----- AVAILABLE RECORDS

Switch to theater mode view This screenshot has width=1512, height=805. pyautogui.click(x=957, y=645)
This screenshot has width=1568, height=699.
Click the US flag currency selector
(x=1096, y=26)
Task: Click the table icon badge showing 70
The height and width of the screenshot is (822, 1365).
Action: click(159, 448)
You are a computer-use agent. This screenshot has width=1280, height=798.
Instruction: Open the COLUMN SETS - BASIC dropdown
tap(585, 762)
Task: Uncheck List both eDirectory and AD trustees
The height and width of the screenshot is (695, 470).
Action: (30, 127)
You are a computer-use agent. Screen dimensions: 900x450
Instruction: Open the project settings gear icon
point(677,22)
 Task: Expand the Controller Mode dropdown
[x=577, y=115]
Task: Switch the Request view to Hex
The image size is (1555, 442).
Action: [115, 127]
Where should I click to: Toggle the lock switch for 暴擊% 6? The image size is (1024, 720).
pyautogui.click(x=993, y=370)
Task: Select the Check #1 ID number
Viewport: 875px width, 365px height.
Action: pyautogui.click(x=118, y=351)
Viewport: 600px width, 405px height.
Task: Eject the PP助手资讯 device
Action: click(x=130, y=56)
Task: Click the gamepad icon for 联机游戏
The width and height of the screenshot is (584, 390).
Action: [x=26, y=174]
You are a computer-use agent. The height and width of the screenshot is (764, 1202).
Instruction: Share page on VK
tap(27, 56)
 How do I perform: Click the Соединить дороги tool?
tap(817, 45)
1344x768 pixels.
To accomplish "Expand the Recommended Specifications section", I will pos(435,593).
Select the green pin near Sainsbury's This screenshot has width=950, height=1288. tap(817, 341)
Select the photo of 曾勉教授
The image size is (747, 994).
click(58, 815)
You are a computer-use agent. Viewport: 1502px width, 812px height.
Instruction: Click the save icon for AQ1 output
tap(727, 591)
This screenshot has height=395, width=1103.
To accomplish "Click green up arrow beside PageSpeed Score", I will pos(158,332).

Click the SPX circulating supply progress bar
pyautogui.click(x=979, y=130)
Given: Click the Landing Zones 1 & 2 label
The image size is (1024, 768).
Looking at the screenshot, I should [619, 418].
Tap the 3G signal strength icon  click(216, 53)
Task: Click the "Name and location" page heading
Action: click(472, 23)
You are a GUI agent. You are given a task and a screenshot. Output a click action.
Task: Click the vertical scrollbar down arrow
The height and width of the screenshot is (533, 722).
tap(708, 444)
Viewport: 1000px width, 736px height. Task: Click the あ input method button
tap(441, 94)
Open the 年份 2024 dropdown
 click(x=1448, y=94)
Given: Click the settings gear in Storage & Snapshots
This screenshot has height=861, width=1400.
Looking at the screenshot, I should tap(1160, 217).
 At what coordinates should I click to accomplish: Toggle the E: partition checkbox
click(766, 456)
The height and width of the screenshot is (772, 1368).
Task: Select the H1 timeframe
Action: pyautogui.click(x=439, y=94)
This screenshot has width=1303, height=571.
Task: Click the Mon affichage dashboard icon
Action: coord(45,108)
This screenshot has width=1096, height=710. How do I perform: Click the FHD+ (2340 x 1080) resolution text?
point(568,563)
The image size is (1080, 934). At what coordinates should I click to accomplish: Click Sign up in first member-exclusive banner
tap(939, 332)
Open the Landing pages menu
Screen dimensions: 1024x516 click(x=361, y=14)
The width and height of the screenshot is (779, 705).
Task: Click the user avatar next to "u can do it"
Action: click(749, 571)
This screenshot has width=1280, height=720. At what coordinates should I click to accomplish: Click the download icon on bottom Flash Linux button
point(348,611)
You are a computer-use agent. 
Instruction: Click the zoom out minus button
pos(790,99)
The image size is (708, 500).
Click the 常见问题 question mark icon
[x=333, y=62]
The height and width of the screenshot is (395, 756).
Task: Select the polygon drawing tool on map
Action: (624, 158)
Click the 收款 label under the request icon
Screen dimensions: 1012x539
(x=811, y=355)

----------

• **PROBLEM DESCRIPTION**
Look above for the line containing "Instruction: Share page on VK" and the line containing "You are a computer-use agent. Viewport: 1502px". Transcribe both, with the lines between them, exactly.

• **RESPONSE TO THIS TASK**
Instruction: Share page on VK
tap(27, 56)
 How do I perform: Click the Соединить дороги tool?
tap(817, 45)
1344x768 pixels.
To accomplish "Expand the Recommended Specifications section", I will pos(435,593).
Select the green pin near Sainsbury's This screenshot has width=950, height=1288. tap(817, 341)
Select the photo of 曾勉教授
The image size is (747, 994).
click(58, 815)
You are a computer-use agent. Viewport: 1502px width, 812px height.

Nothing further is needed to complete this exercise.